An ode to summer before I head full on to fall! We saw some awesome looking raspberries at Sam's Club, and I just had to pick them up (yeah, no way they were local... oh well!). While I've become more adventurous cooking, I'm still leary in the baking department, a few substitutions here or there, but I really like to have a recipe in front of me. We loved the incorporation of fresh fruit in this Raspberry Almond Coffee Cake. I made a few substitutions with what we had, so I'll post what I did below.
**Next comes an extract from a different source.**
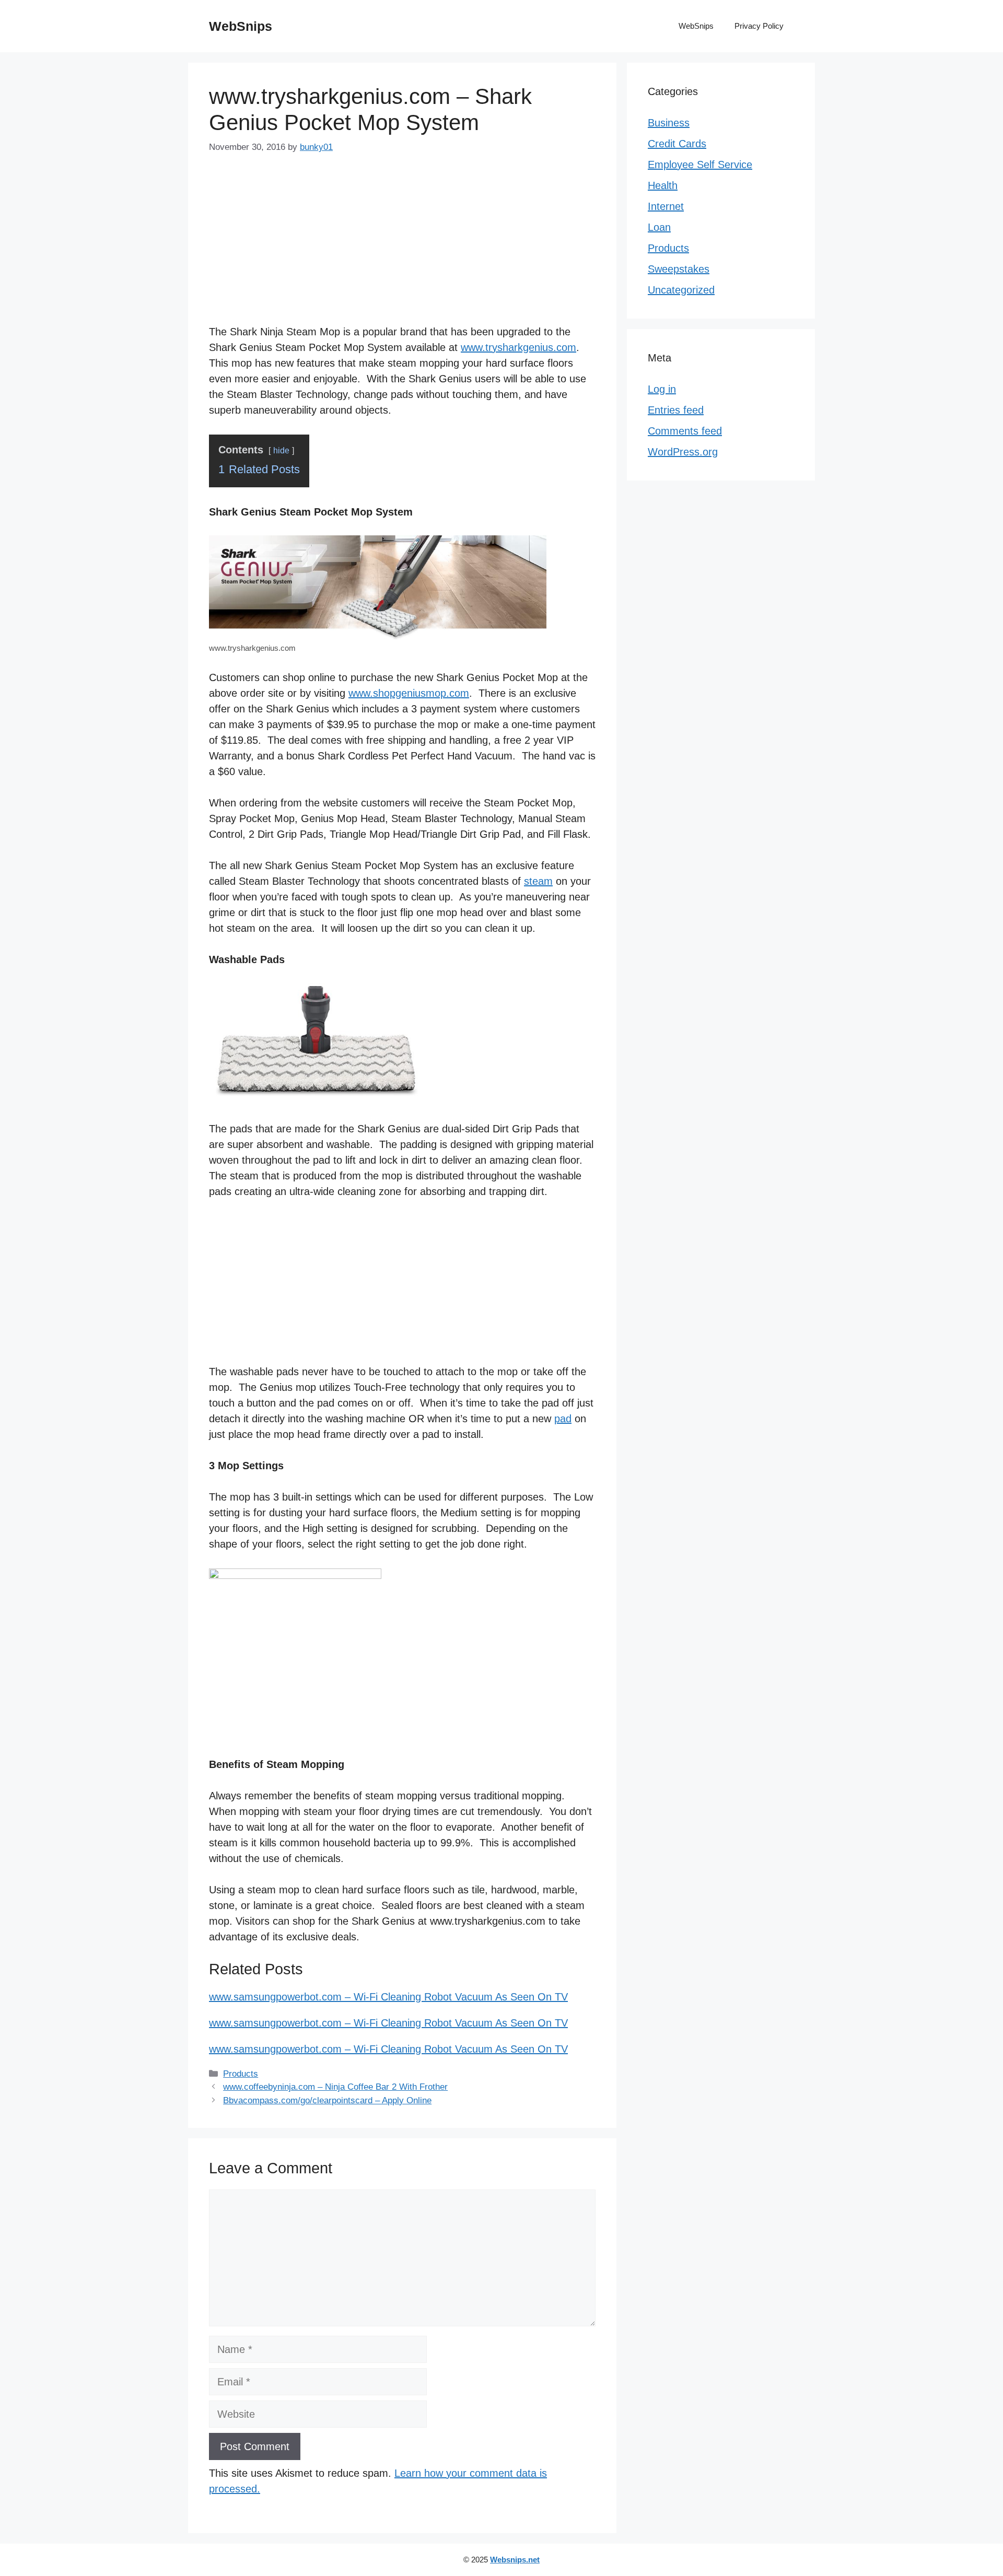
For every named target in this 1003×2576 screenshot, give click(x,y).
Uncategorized (681, 290)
I'm sure it could be lightened a bit more, but it wasn't too sweet as is. A lovely way to start the day, or brighten the morning, or afternoon... or way to put yourself to sleep... :)
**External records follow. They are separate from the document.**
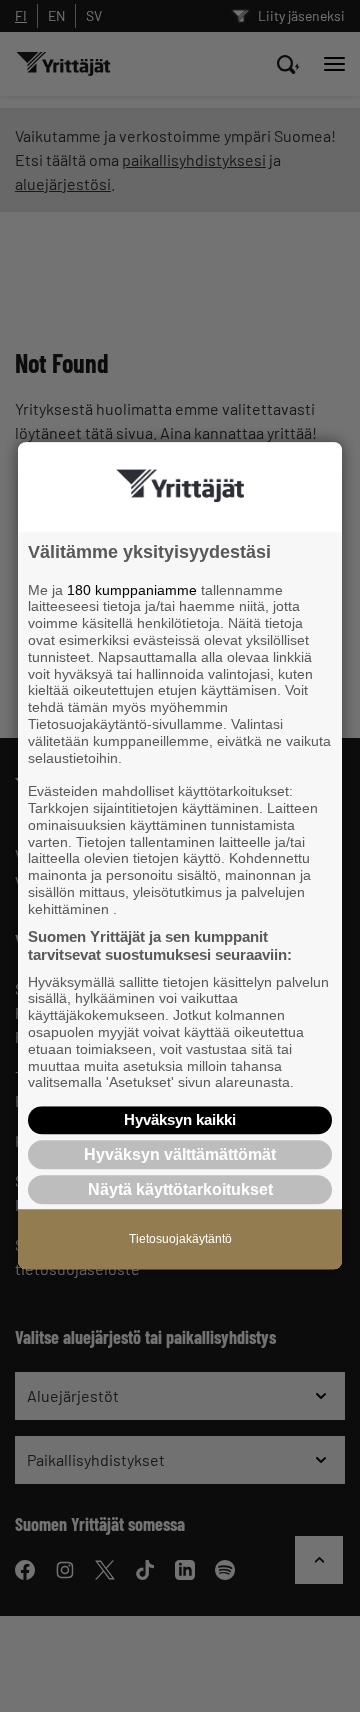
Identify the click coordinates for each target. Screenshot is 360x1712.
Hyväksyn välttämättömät (180, 1154)
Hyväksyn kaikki (180, 1119)
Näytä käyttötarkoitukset (180, 1190)
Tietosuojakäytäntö (180, 1240)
Raspberry Almond Coffee Cake
Modified ever so slightly from herlittleblackdress

  • 1 cup fresh raspberries
  • 3 tablespoons brown sugar
  • 1 cup whole wheat pastry flour
  • 1/3 cup white sugar (I can't remember if I used Splenda Blend for Baking here... I was doing too many things and was slightly schizophrenic last night!!)
  • 1/2 teaspoon baking powder
  • 1/4 teaspoon baking soda
  • 1/8 teaspoon salt
  • 1/4 cup sour cream
  • 1/4 cup nonfat greek yogurt
  • scant 2 tablespoons butter, melted
  • 1 teaspoon vanilla extract
  • 1 egg
  • 1/4 cup sliced almonds
  • 1/4 cup sifted confectioners' sugar
  • 1 teaspoon milk
  • 1/4 teaspoon vanilla extract
  1. Preheat oven to 350 degrees F (175 degrees C). Spray an 8 inch round cake pan with cooking spray.
  2. Combine raspberries and brown sugar in a bowl. Set aside.
  3. In a large bowl, combine flour, sugar, baking soda, baking powder, and salt. Combine sour cream, butter or margarine, 1 teaspoon vanilla, and egg, and add to flour mixture. Stir just until moist. **mine was very dry, so I added ~1T milk at this point. The batter was very thick, but it all worked out in the end!** Spoon 2/3 of the batter into the prepared pan. Spread raspberry mixture evenly over the batter. Spoon remaining batter over raspberry mixture. Top with almonds.
  4. Bake for 40 minutes **mine was done at 30min**, or until a wooden pick inserted in center comes out clean. Let cool for 10 minutes on a wire rack.
  5. Combine confectioners' sugar, milk, and 1/4 teaspoon vanilla. Stir well. Drizzle glaze over cake. Serve warm or at room temperature.
Cross-section with lovely whole berries!

14 comments:

LizNoVeggieGirl said...

Such a FANTASTIC ode to autumn - yum!

Anonymous said...

If you ask me, you have nothing to be leery about in the baking department! This raspberry almond coffee cake looks incredible - and I love the cross-section photo where you can see the fruit inside!!

Anonymous said...

I love that cross sectional view, and the fact that you recognized the soothing properties of eating oneself to sleep. :)
Pretty post Shannon!

Astra Libris said...

Your raspberry coffee cake is absolutely beautiful! I love the fact that it's a whole wheat coffee cake - gorgeous!

Rose said...

Love it - it looks so good! great ode. I was just thinking how sad I am that the summer fruit is going out of style and SO fast.

Esi said...

Love your healthy twists! I am just now starting to experiment with whole wheat flour.

Anonymous said...

!

seriously fantastic and tasty looking and Id love to smell the scent of that emanating from my kitchen.
you wanna come up in herre and bake for me?

:)

Miz.

Meg said...

Love the cross-section. What a wonderful coffee cake!

Anonymous said...

Looks fantastic! Yes, great way to start the day, I'd say! :)

Reeni said...

It looks really delicious-your doing an awesome job baking!

Tina said...

Yum!!!

Gena said...

I am so hungry right now, I could lick the screen. I'm making coffee cake tonight!

Pumpkin said...

Yum! This looks delish- i love raspberries and almonds!

Sharon said...

Looks like you're on your way to becoming an expert baker. Looks so tasty. Ahh, I'll miss summer fruits!